# Start of AVAILABLE DATA

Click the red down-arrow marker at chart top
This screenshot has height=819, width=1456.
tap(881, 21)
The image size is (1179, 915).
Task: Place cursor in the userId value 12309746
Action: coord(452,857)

# End of AVAILABLE DATA

• **EXERCISE DIRECTIONS**: Rewrite every item above, substituting "green" for each "red" and leaving all other text as it is.

• **WRITTEN ANSWER**:
Click the green down-arrow marker at chart top
This screenshot has height=819, width=1456.
tap(881, 21)
The image size is (1179, 915).
Task: Place cursor in the userId value 12309746
Action: coord(452,857)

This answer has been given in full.